The show is called Australia’s First Attractive Comedian and it functions as a forum for Eftos to ask penetrating questions about whether as a female comedian she’s ‘allowed’ to be funny, hot and – crucially – totally unapologetic about those facts. And they are facts: the title might be tongue in cheek but Eftos’s level of conventional attractiveness and the self-possession with which she performs doesn’t give you the easy out of, for example, a clown performing a more exaggerated or grotesque version of sexual confidence.
As a British audience member, you might spend the first 20 minutes of this show waiting for the other shoe to drop. When is she going to say something self-deprecating so I can relax?? But she never does. Nor does she play the ditz, or lack self-awareness.
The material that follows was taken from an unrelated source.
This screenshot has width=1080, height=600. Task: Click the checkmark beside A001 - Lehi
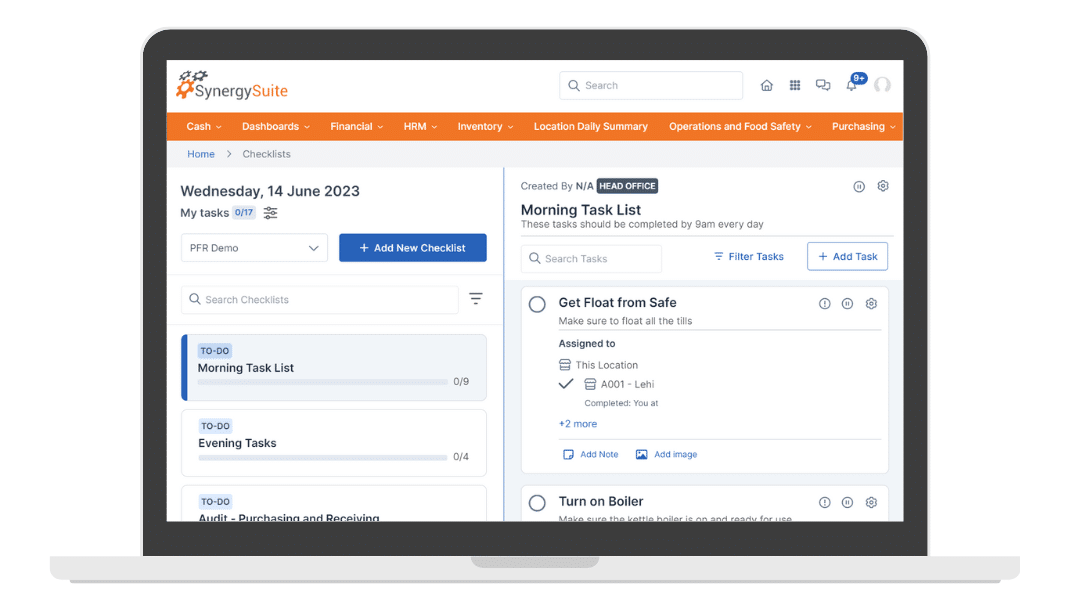pos(566,384)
Instead, she’s relentlessly high status and can back it up in all respects.
From this comic tension that never quite dissipates, a fascinating show emerges in which Eftos dismantles tall poppy syndrome and the cruel disjunction that society insists on valuing women for their looks but hates it when they own that value, preferring to see hotness as a transitive property that lends status to a woman’s partner.
Sections in which Eftos discusses the response to her material from other comics and women in the media might seem esoteric or gossipy, but they allow her to make some interesting asides about ‘girl code’ and how attractiveness as a concept has dug its claws back into popular feminism as it evolves. By owning and celebrating her looks, is she reclaiming something, or capitulating to patriarchy?
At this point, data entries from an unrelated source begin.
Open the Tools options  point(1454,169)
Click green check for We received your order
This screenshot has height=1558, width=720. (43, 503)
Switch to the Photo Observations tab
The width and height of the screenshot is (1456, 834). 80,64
I could wang on for ages about this in a very uninformed way, so suffice to say it’s food for thought, and worth seeing with a friend so you can have these discussions afterwards. More than the dialectic, what impresses about Eftos is her incredible performance chops as a dancer, improviser, actor and physical comedian. You simply will never have heard a better cartoon double take noise come out of a human mouth, it’s a thing to behold.
Even though her confident, self-aggrandising persona is playing in a crowded swimming pool right now, and you can sometimes feel that in her joke-writing, it’s easy to see why she was nominated – she’s a comedian in complete control.
Finally, in brief, because I’ve written about it before, it was a joy as always to catch the finished version of John Tothill’s This Must Be Heaven, also at the Soho Theatre.
As indolent, luxurious and charming as ever, Tothill’s new show is another advancement in his war on austerity, a clarion call to those who love to sink their teeth into life’s pleasures and regret it afterwards. I don’t think I’ve ever seen a comic with whom I agree so wholeheartedly, and I felt that again listening to his interpretation of old-fashioned gluttony in all its decadent pleasure vs the modernity and coldness of greed.
The show has changed quite a bit since its work-in-progress days, most notably in the introduction of a running narrative about a series of terrible gigs he did on a cruise ship. We’ve been hearing a lot of these stories on stage recently, and I just want to know who’s booking these gigs? As Tothill points out, if 90 per cent of your audience are turning off their hearing aids and walking out, that’s not a death, it’s a booking error. And it seems like someone is making a lot of booking errors. In any case, if you’re not over 85 and trapped at sea, go and see John Tothill asap.